The Taliban have apparently chosen to stew, and keep the Americans in the pot with them. 

The other folks who feel the heat from this conflict are the Pakistanis, and to a lesser extent, the Indians. Pakistan suffers more than we do because they are the frontline state in this conflict. They’ve had a proper war going on in various parts of their country these last 10 years. Their internal convulsions from this war are continuing.

Both India and Pakistan have suffered grievously from terrorism. Yet there is an element of irony in the terror tragedies that befell Pakistan. 

Their military headquarters were attacked, a naval base in Karachi was attacked, the Marriott hotel in Islamabad was attacked, to name only a few. The attackers in every instance had earlier found shelter, and even support, from elements in the Pakistani state establishment.

A lot of the monsters they created have turned on them now. And yet, elements in the Pakistani state continue to harbour and protect many of these characters. The raid that got Osama proved this beyond any reasonable doubt.

Pakistani hawks keep their pet terrorists in their protection as weapons to be used as and when needed. Osama, of course, was also a blank cheque because in the name of the ‘war on terror’ the Pakistanis got billions of dollars from the Americans. 

The weapons are used to ensure that Pakistan has leverage in bargaining with India or Afghanistan or the US.

The strategic goals of Pakistan are at odds with those of the other countries. India will not give them all of Kashmir, however much they may want it. Nor will the Afghans and Americans give Pakistan’s cronies the keys to Kabul. 

The Pakistani state is therefore going to find itself in a bind as long as it continues to desire what it cannot realistically expect to get. 

Terrorism has escaped from the camps and spread through the country. The genie is out of the bottle, and will not hesitate to bite the hand that fed it.

India, which is a close neighbour, suffers along because of the conflicting ambitions of Pakistani hardliners. The problem for India is Kashmir. Indian ‘nationalists’ and Pakistani hawks both demand the entire state for themselves. Kashmiris from the valley generally demand freedom, azadi. They have a strong sense of a unique history and identity separate from that of India or Pakistan.

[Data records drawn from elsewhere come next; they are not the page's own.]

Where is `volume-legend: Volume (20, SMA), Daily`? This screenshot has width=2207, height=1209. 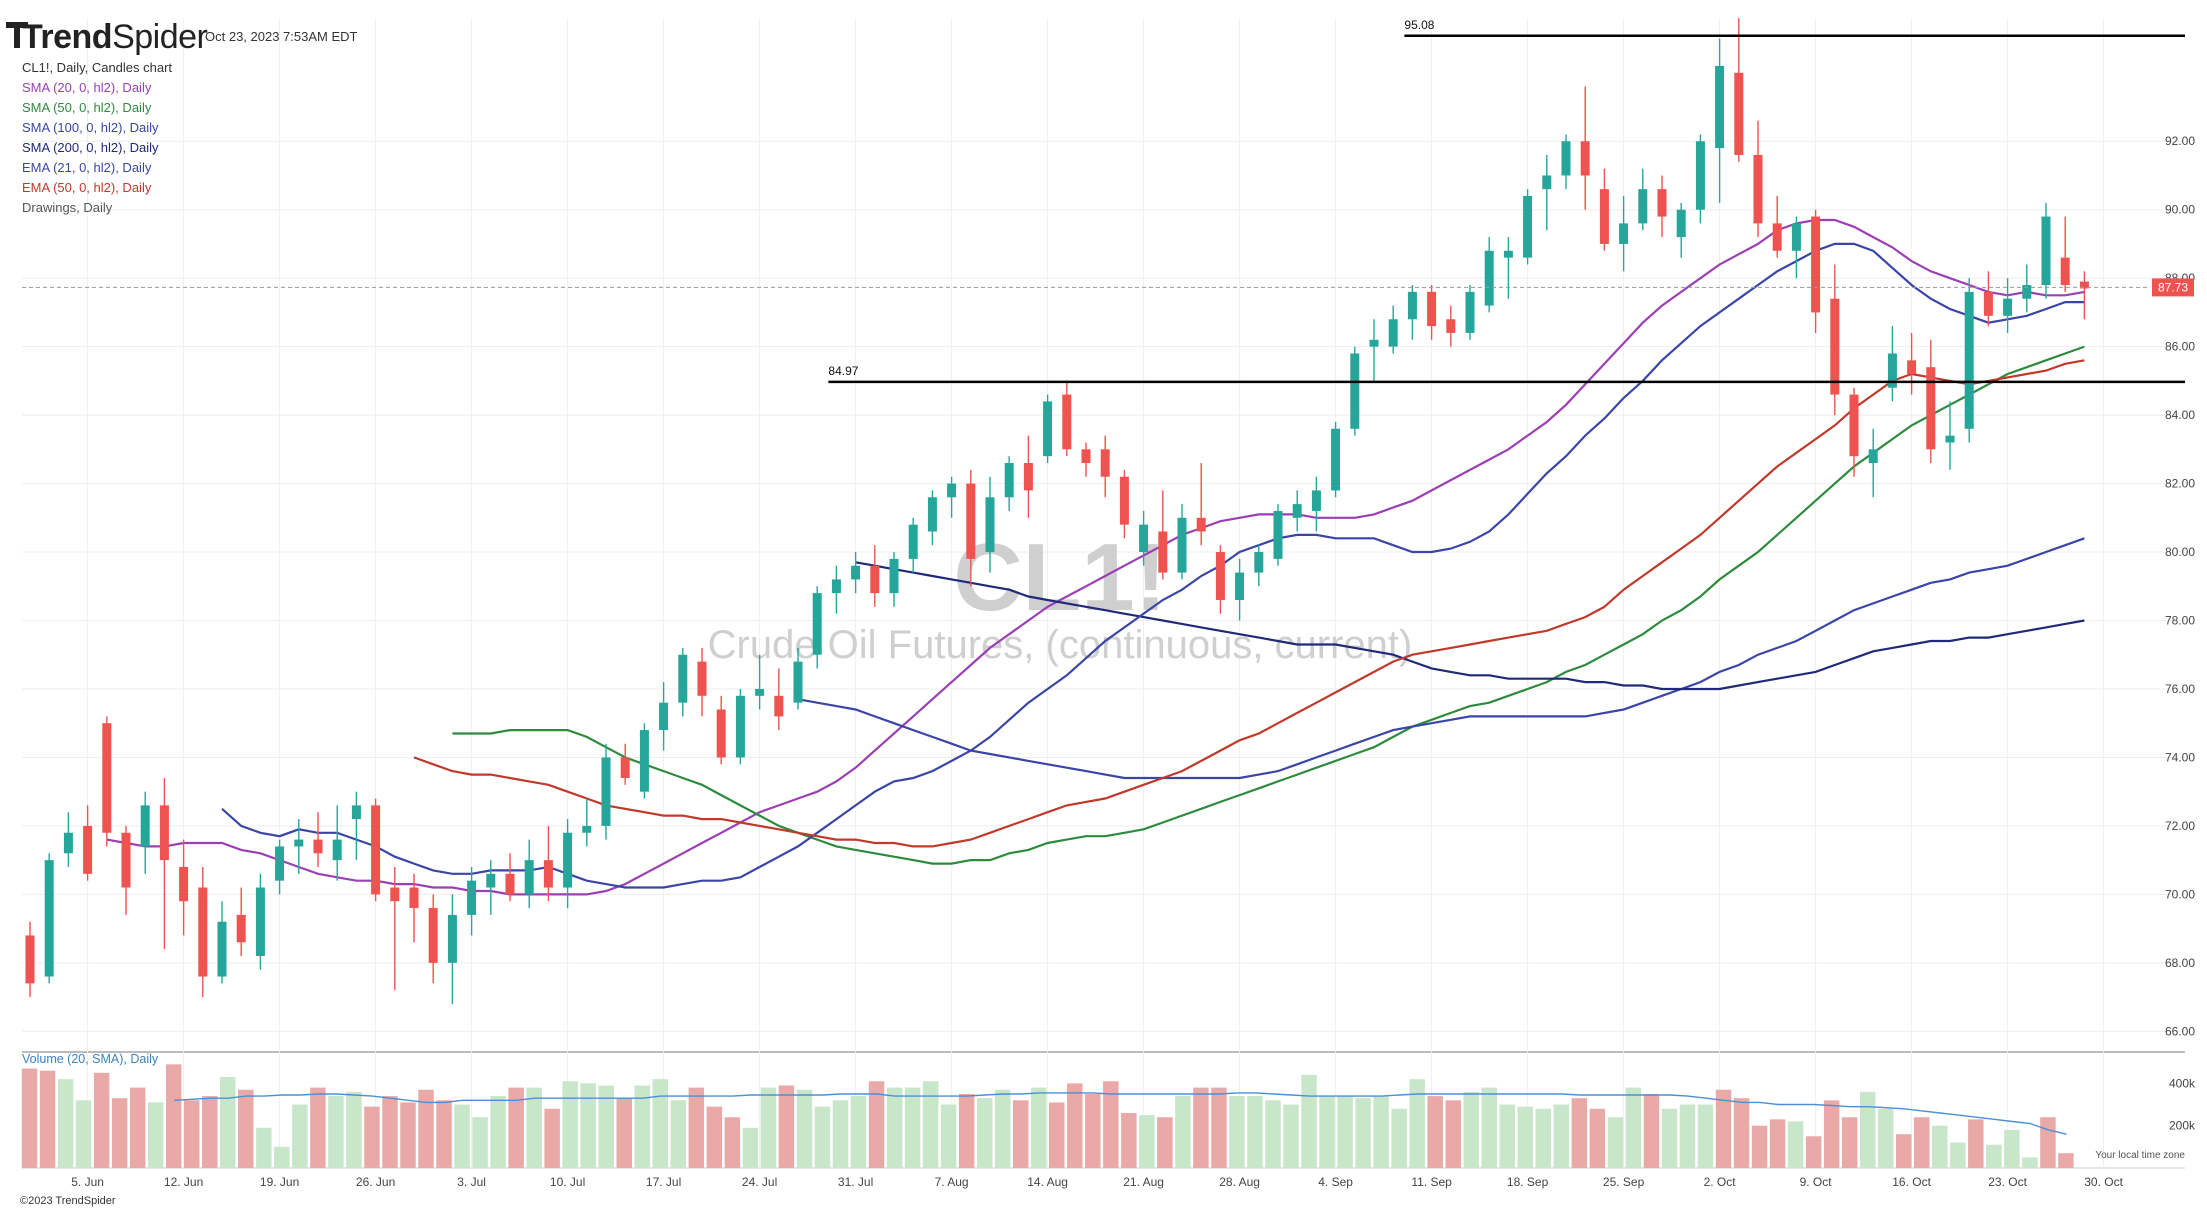 volume-legend: Volume (20, SMA), Daily is located at coordinates (90, 1059).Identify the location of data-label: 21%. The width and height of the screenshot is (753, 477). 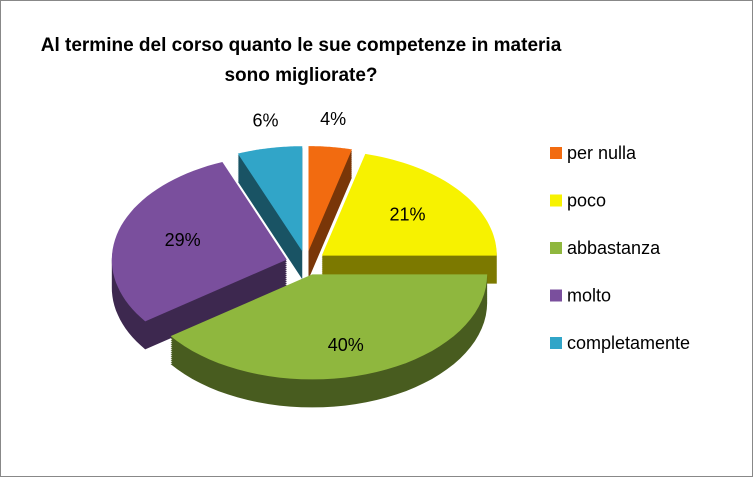
(408, 214).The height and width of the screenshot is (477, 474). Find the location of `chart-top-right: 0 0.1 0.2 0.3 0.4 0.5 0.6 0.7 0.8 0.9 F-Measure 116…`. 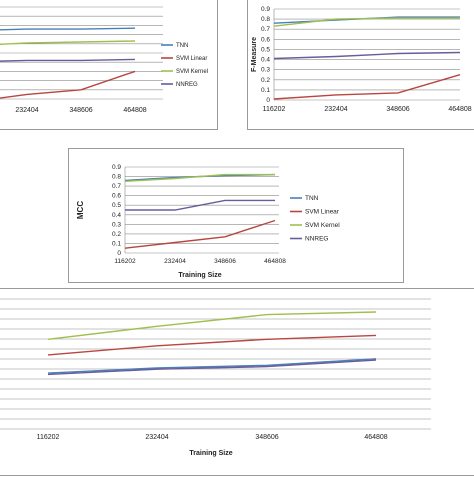

chart-top-right: 0 0.1 0.2 0.3 0.4 0.5 0.6 0.7 0.8 0.9 F-Measure 116… is located at coordinates (362, 60).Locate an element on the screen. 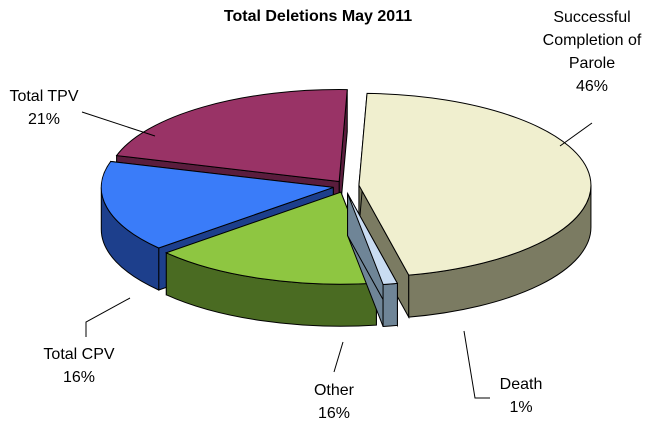  leader-line-other is located at coordinates (338, 357).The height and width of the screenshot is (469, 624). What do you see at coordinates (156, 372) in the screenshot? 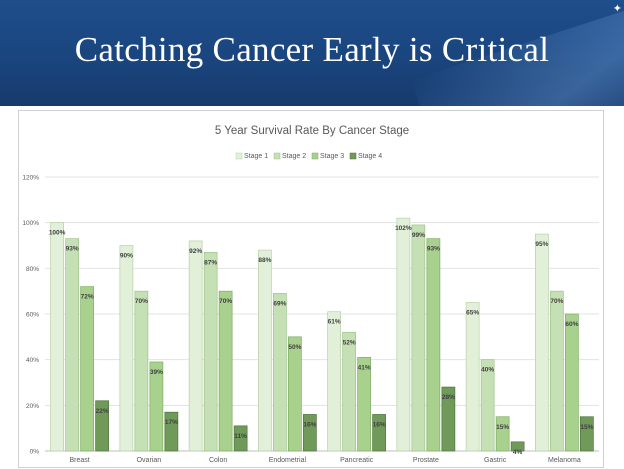
I see `data-label: 39%` at bounding box center [156, 372].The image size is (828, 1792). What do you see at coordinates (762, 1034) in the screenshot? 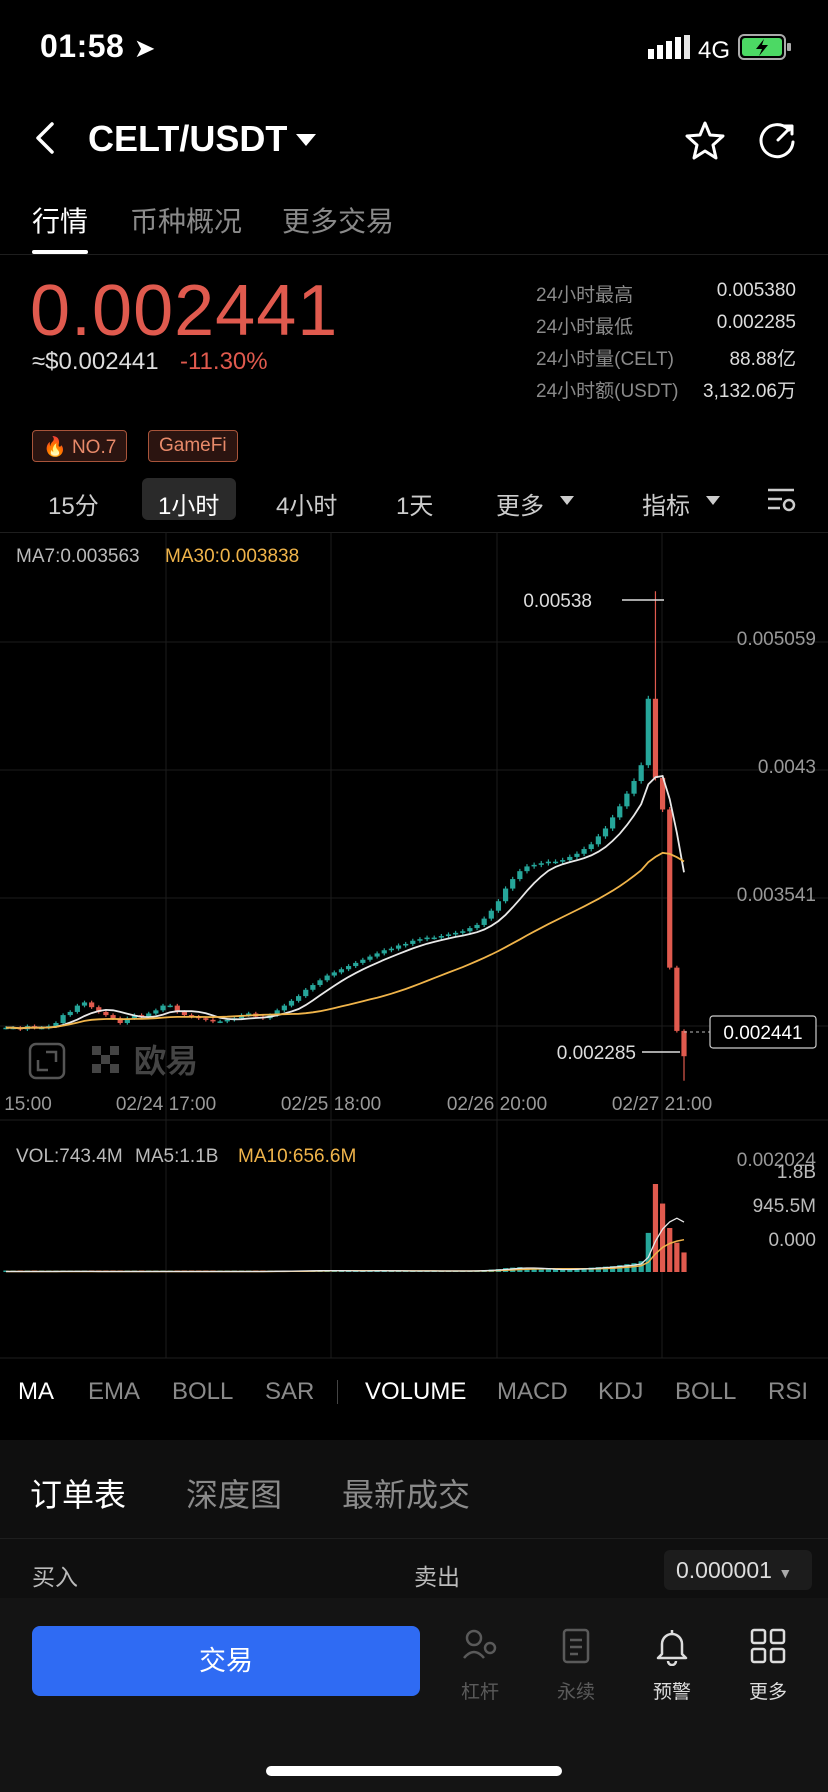
I see `current-price-label: 0.002441` at bounding box center [762, 1034].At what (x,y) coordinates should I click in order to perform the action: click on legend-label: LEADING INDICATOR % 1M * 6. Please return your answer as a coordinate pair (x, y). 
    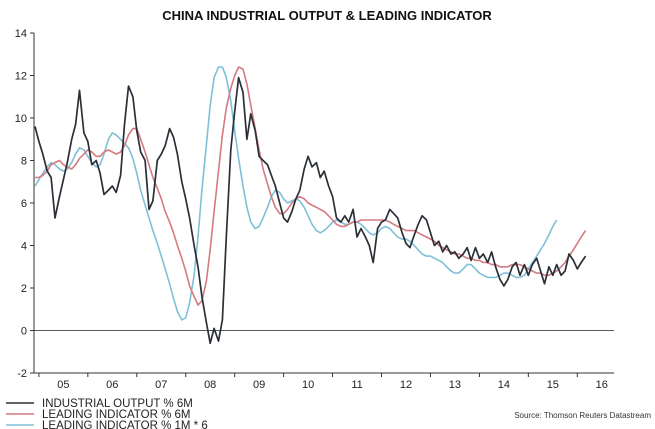
    Looking at the image, I should click on (125, 424).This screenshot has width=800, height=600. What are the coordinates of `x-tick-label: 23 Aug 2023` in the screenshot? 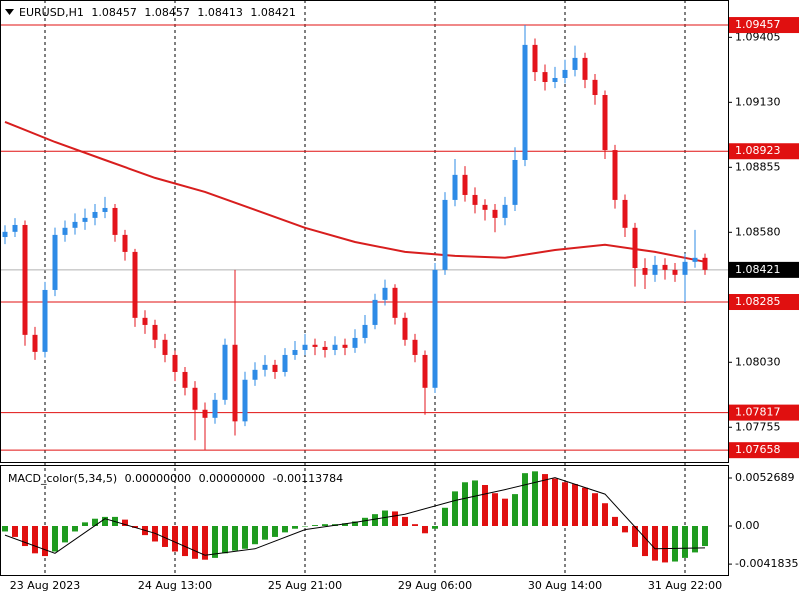 It's located at (45, 586).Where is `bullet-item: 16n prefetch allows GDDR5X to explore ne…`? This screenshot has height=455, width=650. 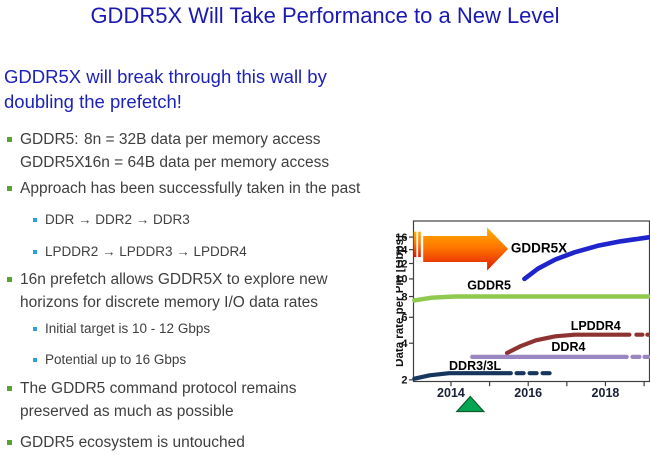 bullet-item: 16n prefetch allows GDDR5X to explore ne… is located at coordinates (168, 291).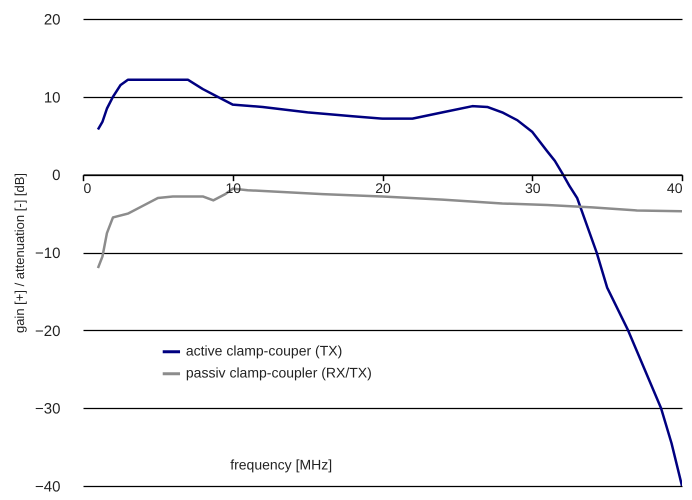 The height and width of the screenshot is (500, 692). What do you see at coordinates (48, 409) in the screenshot?
I see `y-tick-label: −30` at bounding box center [48, 409]. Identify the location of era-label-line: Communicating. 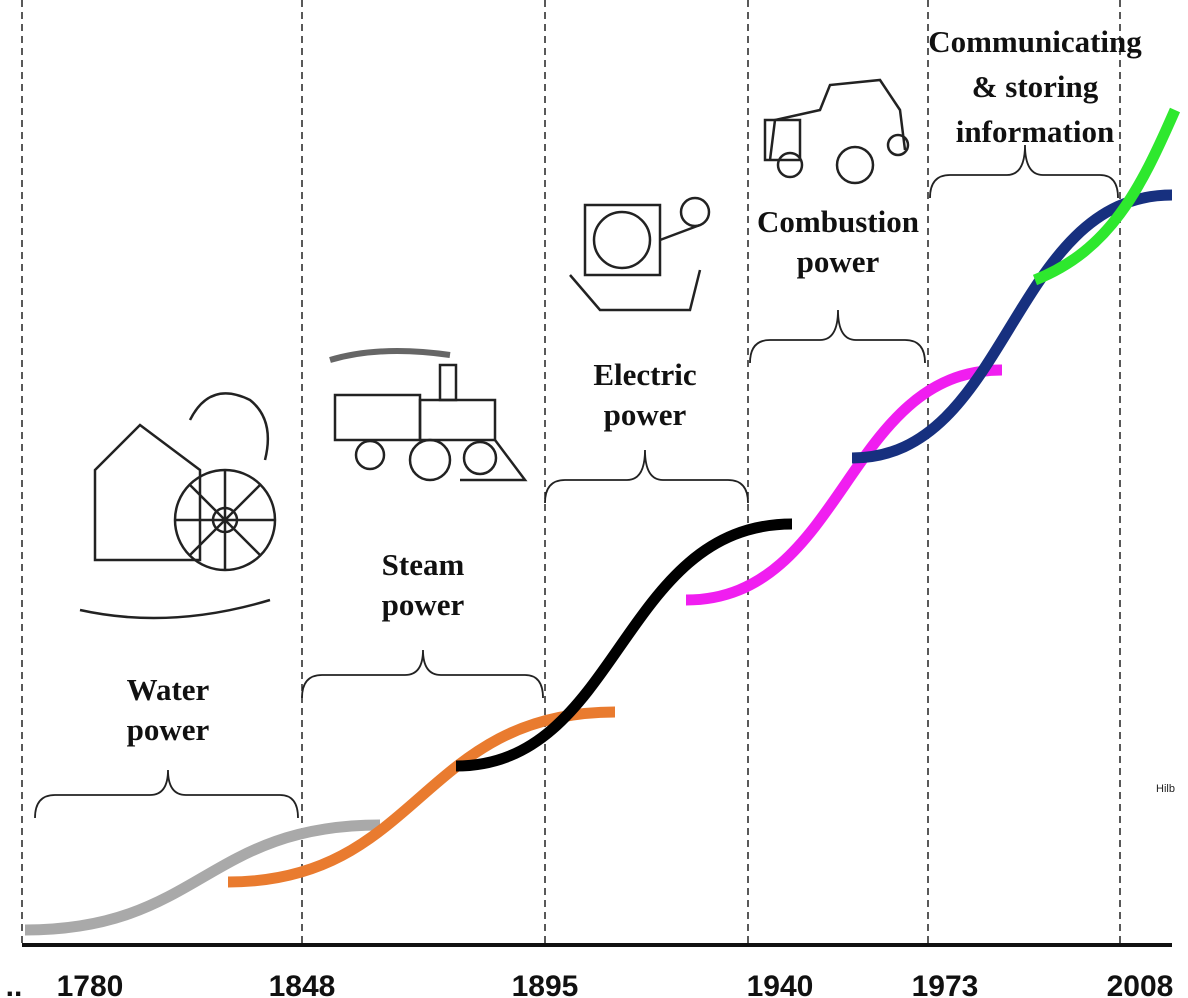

The situation is complicated because the princely state of Jammu and Kashmir was not ethnically homogenous. There’s Jammu, with its largely Hindu Dogra population, the valley of Kashmir with its Kashmiri Muslim population, and Ladakh with its Tibetan Buddhist population. 

On the other side of the Line of Control, too, there are various peoples in the Pakistani administered part of Kashmir and in Gilgit-Baltiststan. Jats, Rajputs and various tribal groups speaking different languages live in those areas. 

It is unlikely that all of these peoples would choose to live under the rule of Kashmiris from the valley. The demand for a united and independent Kashmir must take this fact into account. Kashmiris have to recognise that Jammu & Kashmir is also a mini India in itself.

Pakistan’s demand for all of Kashmir is even more untenable. India cannot, and is not, going to hand Kashmir over, and that should be apparent by now. Nor does the Kashmiri demand for azadi translate into Pakistani rule. Freedom is presumably not the same as bondage under a different master. 

India is the status quoist power in the equation. The Indian government and people would, in all likelihood, settle for a peaceful and democratic administration in the part of Jammu and Kashmir now under Indian control. 

The only dispute here is over the extent of autonomy, and that is negotiable, as long as it stops short of secession. 

An honourable solution can be found that would end or diminish terror attacks in India, and the painful conflict in Kashmir, if all sides back away from their maximalist positions.